Negotiating the Border

On Saturday, I'll be taking my running club to a race in Edinburg, a town 30 minutes north of our school. The race is at another school in our charter network and I had imagined that students' parents could drive them. For five kids, who play on club soccer teams that travel around Texas, that was no big deal. For three of them, it caused some concern.

"Will there be a bus, miss?"  

Amanda's* mom lives in Reynosa, across the border from McAllen. Amanda normally spends school nights with her aunt in Pharr but likes to go home on the weekends. Two other students live in Reynosa. Their parents drive them to the border bridge and drop them off on the Mexican side. They walk alone through the turnstiles and to an AutoZone across the street, where a school bus picks them up.

"Oh, it's ok, I'm normally with my cousins," Sofia* says. 

Walls and borders are a daily concern here. We can't see the wall from school, but I'd see it on my drive to work last year. Before sunrise, migrant workers picked lettuce or berries or tomatoes on the ranches around Military Highway. They lined their pickup trucks on the field with headlights shining south to the wall. It looks frightening but fragile from far away, a row of sharpened pickup sticks. 

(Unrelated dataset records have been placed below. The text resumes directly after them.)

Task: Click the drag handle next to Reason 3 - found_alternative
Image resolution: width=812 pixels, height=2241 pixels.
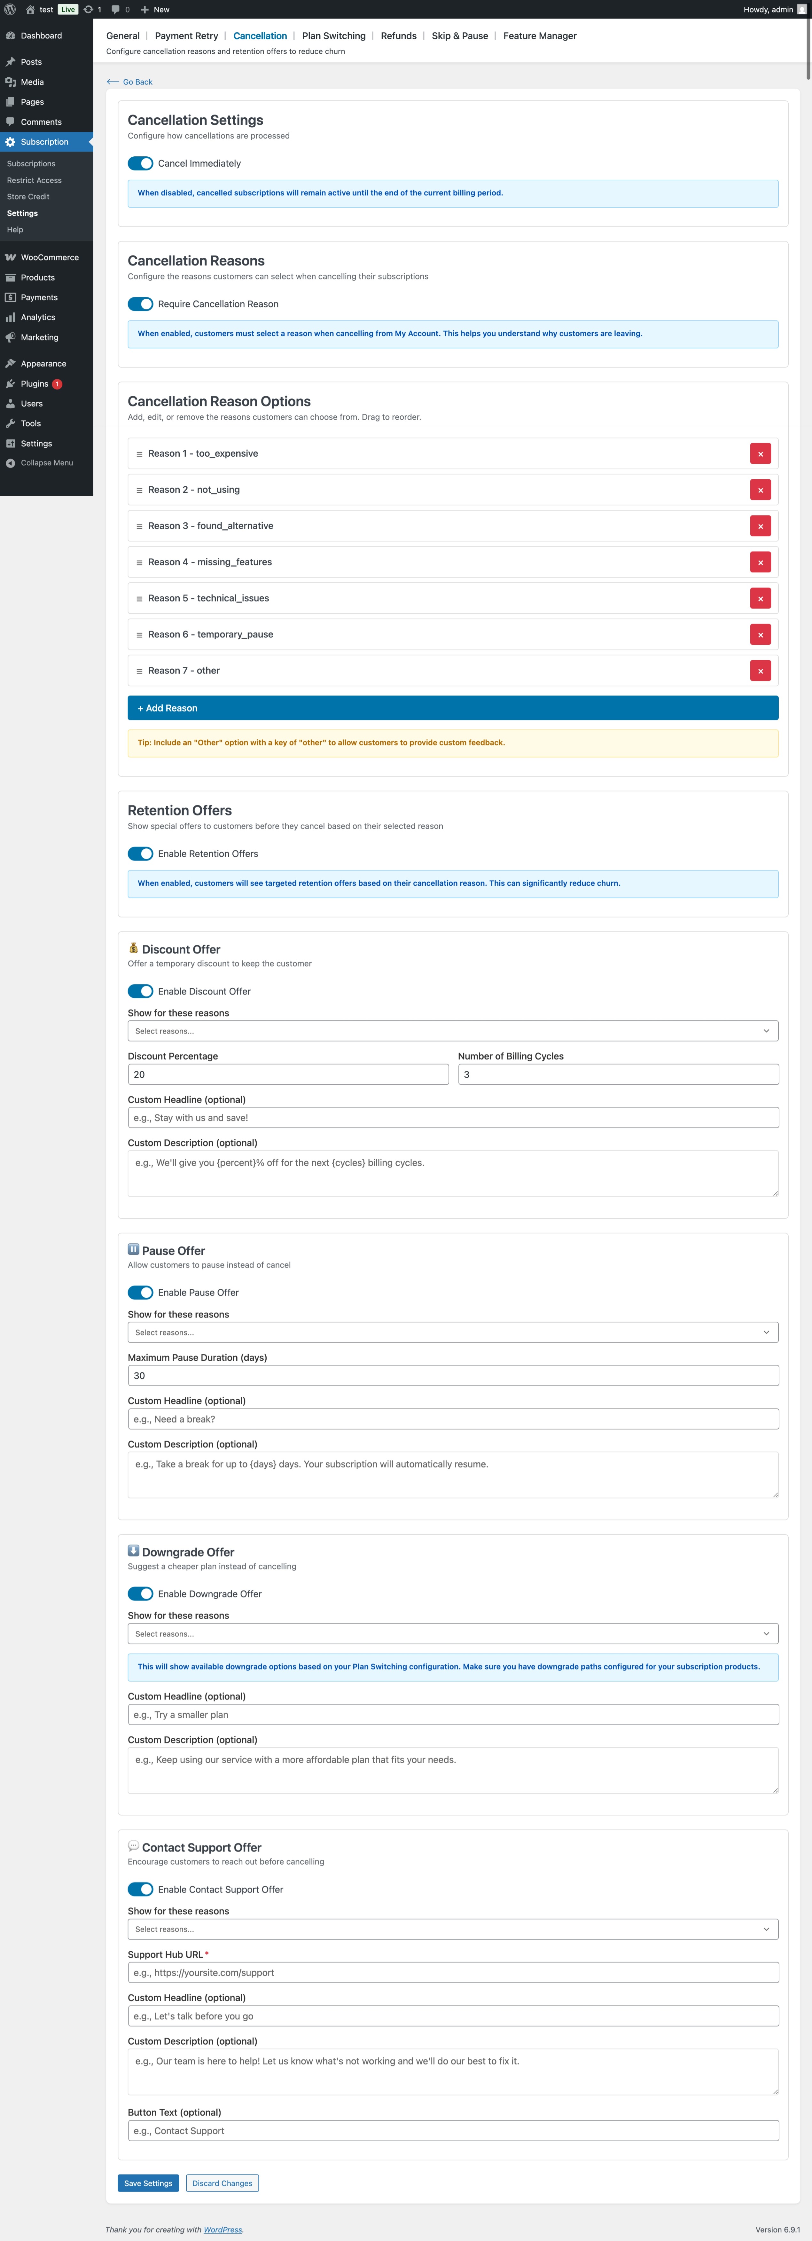Action: 139,525
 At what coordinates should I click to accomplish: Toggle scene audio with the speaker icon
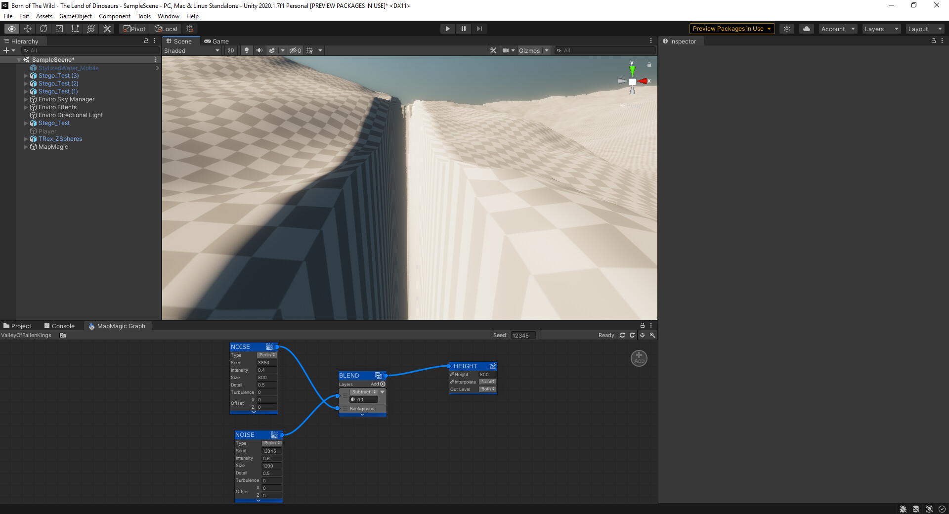tap(259, 50)
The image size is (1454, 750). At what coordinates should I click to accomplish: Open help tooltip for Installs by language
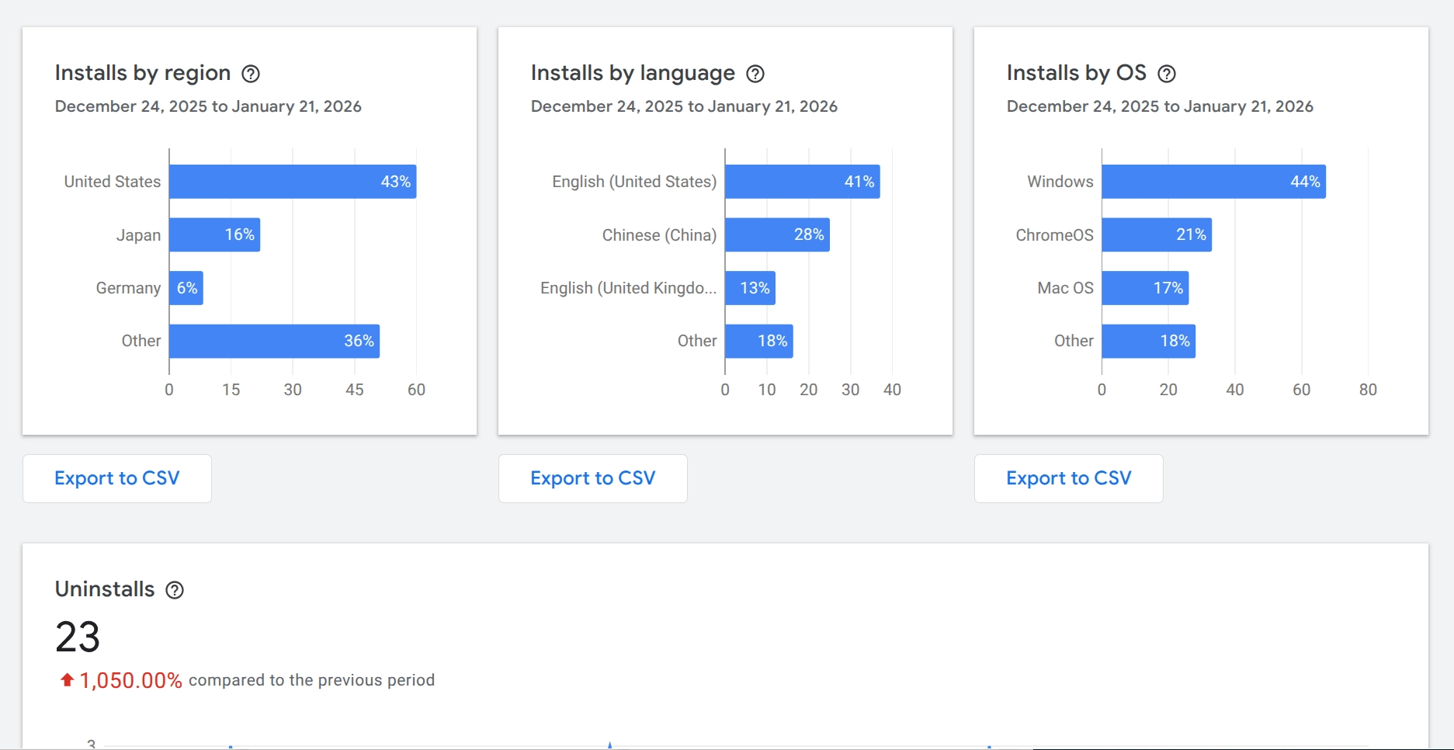tap(755, 74)
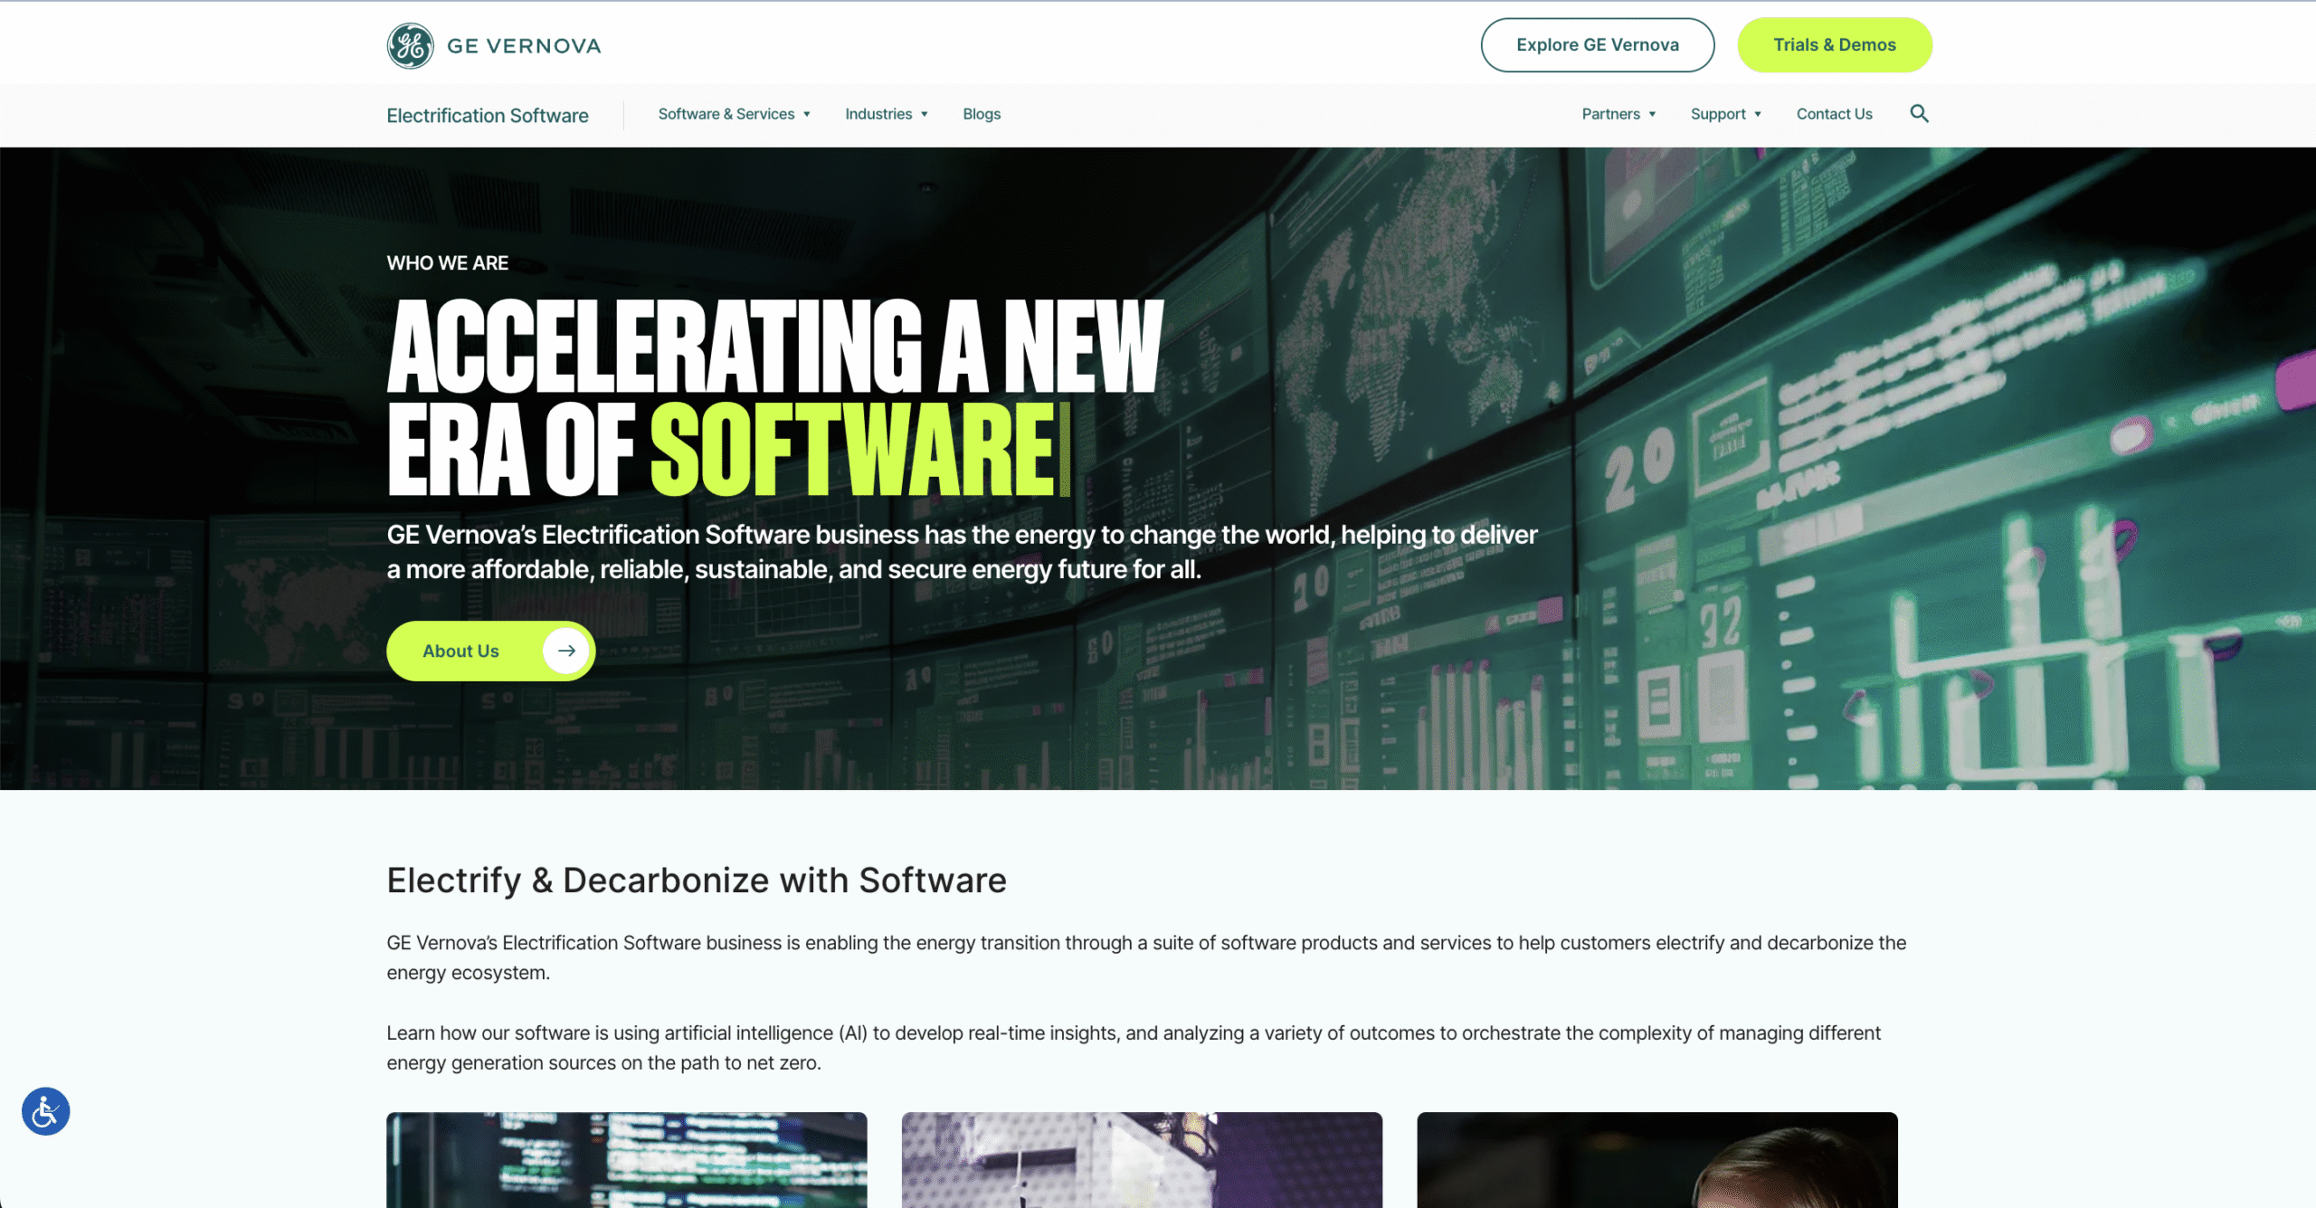This screenshot has height=1208, width=2316.
Task: Select the WHO WE ARE label
Action: pyautogui.click(x=447, y=262)
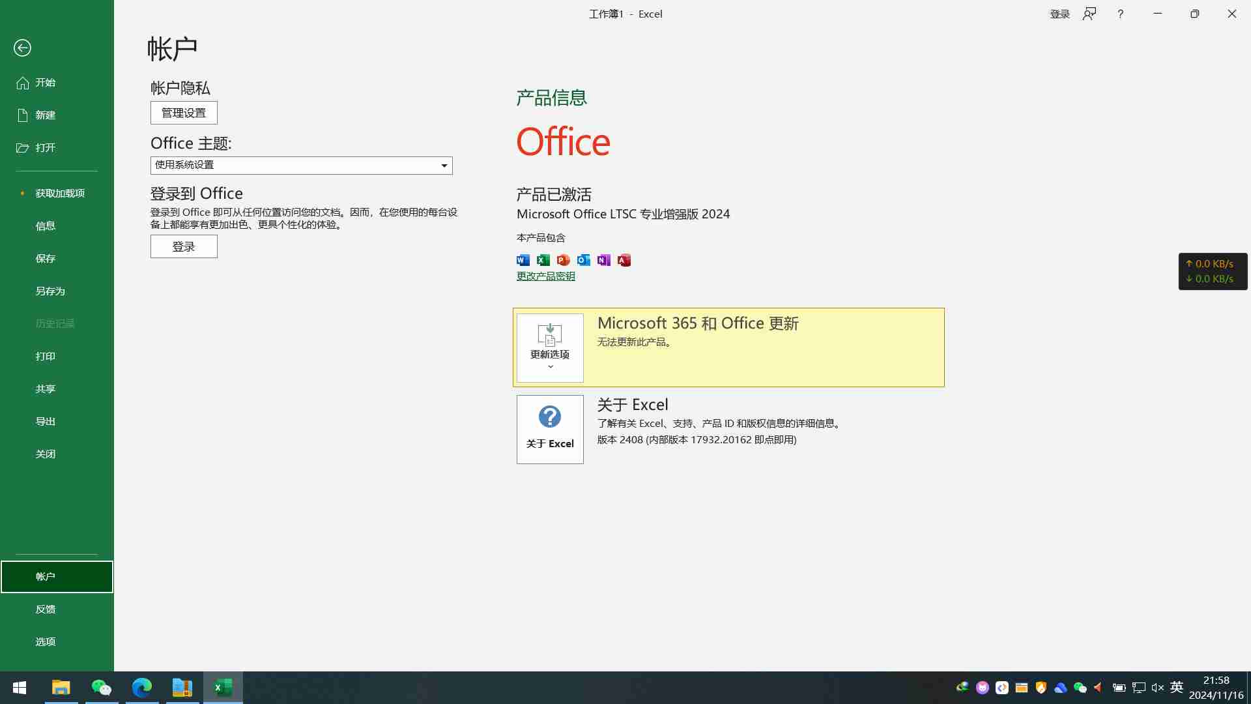Screen dimensions: 1251x704
Task: Click the 登录 sign-in button under Office
Action: tap(184, 246)
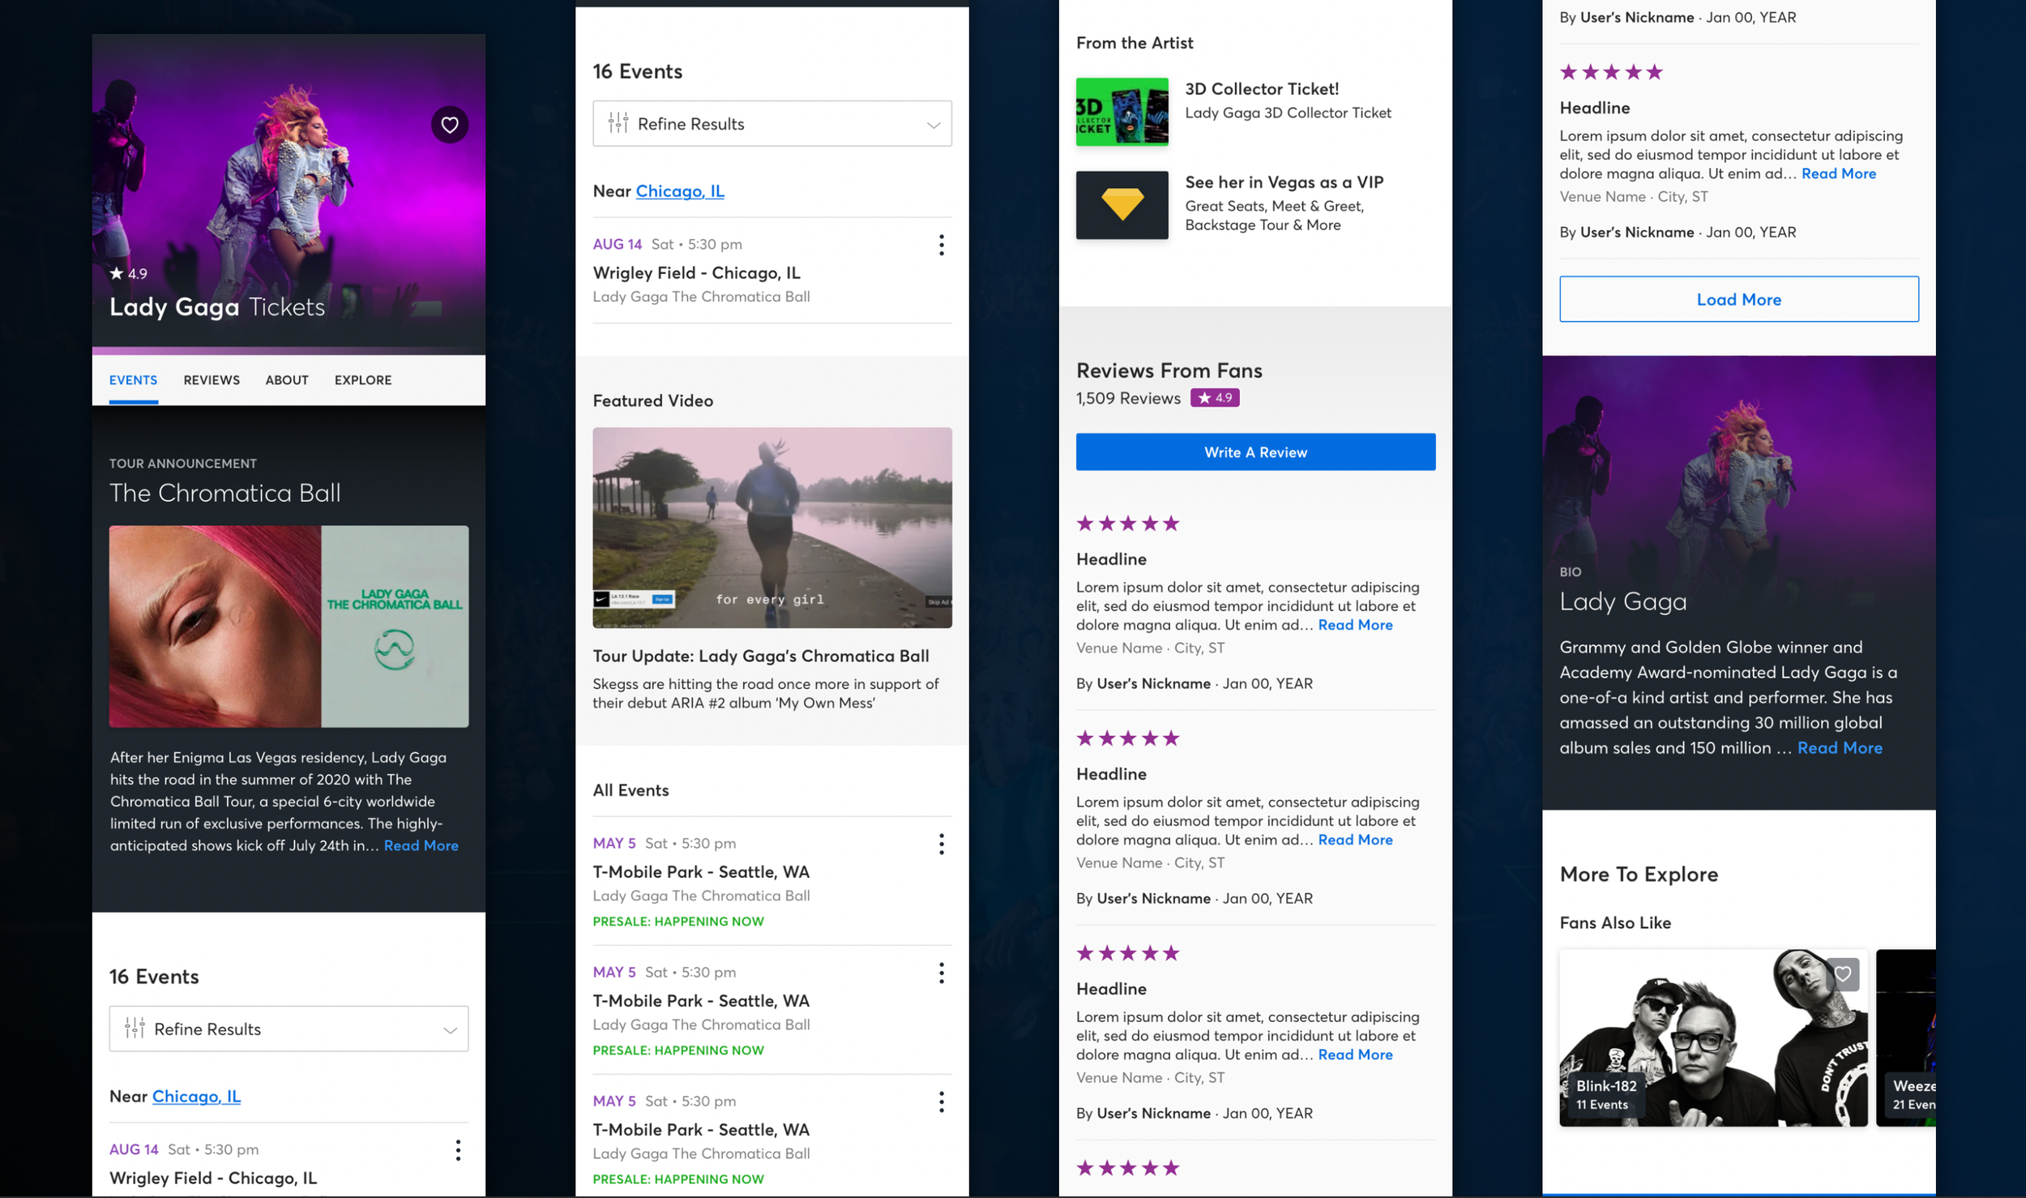
Task: Play the Featured Video thumbnail
Action: coord(772,528)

This NYT article does a beautiful job of telling stories that unfold around, over, and under the border wall further west, in Arizona:

In Nogales, there’s a short stretch of border where the fence turns into a metal grille. At sundown one evening we watched as two women faced each other across the border, touched fingers through the grille, and wept. 

We managed to get a bus that will leave from school on Saturday. I hope all of my kids can get there.